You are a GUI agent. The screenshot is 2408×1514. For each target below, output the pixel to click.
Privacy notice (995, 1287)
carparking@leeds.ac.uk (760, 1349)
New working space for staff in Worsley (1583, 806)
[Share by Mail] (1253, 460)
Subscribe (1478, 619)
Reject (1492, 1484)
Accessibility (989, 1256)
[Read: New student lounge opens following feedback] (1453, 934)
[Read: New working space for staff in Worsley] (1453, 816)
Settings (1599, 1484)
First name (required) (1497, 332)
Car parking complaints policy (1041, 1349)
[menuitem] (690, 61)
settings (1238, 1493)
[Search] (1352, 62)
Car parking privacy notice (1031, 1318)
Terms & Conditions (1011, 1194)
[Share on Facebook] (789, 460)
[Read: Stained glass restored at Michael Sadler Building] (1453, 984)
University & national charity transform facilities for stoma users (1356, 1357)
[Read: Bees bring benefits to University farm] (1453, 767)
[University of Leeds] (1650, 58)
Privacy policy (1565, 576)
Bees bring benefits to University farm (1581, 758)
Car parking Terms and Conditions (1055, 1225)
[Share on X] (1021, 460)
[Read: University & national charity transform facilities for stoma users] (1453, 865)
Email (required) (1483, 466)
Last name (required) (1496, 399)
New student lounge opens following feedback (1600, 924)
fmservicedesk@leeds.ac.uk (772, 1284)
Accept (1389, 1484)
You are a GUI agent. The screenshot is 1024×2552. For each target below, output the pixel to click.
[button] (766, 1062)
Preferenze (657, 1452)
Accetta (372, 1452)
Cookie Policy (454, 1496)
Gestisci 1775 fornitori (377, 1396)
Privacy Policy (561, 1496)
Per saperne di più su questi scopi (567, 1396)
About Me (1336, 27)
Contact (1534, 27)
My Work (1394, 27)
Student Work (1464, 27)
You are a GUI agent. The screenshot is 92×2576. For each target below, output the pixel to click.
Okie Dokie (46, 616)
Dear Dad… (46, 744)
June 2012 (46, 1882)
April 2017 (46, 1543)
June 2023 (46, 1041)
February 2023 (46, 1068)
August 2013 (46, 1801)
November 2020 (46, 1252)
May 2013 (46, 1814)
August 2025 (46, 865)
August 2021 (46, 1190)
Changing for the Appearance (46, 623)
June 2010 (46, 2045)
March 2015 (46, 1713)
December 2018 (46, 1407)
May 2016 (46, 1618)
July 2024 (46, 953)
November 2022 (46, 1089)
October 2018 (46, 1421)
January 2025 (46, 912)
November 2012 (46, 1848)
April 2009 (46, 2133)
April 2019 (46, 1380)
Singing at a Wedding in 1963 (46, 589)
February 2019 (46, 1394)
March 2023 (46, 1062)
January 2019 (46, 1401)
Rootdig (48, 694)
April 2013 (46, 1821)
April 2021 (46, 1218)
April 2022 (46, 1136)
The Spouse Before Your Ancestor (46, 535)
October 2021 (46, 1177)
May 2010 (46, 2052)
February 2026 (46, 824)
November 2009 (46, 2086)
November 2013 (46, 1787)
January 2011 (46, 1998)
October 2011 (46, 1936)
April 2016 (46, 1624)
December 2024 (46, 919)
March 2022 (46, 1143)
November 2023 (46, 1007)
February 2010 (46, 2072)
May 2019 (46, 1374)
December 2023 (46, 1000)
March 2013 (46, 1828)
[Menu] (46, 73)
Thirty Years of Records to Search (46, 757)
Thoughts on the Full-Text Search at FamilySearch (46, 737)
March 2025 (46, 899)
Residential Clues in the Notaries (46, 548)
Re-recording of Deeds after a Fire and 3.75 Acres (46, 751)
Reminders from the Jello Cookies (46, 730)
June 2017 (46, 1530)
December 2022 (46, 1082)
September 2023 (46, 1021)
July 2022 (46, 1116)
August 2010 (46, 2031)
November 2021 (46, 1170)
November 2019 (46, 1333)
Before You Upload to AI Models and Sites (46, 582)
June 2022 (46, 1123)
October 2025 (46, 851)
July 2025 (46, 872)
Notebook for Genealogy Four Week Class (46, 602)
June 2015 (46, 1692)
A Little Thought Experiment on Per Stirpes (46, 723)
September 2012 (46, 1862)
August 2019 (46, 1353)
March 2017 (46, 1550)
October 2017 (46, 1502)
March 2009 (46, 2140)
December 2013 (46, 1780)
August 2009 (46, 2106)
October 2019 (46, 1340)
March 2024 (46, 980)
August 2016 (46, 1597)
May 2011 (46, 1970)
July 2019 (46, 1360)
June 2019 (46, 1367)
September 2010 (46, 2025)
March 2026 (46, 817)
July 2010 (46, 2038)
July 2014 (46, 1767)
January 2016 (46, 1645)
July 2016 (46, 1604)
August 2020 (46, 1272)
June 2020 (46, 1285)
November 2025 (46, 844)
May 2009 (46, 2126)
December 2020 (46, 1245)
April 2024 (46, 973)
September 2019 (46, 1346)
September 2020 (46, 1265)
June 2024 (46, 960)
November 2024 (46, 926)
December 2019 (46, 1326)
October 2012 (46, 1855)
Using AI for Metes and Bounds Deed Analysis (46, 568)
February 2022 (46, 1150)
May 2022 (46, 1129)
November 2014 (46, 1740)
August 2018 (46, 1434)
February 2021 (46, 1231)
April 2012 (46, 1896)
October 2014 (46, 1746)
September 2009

- [PROBLEM STATEMENT] From the data above, state how many lines contain the string "Worsley", offering no other words.

- [ANSWER TO THIS TASK] 2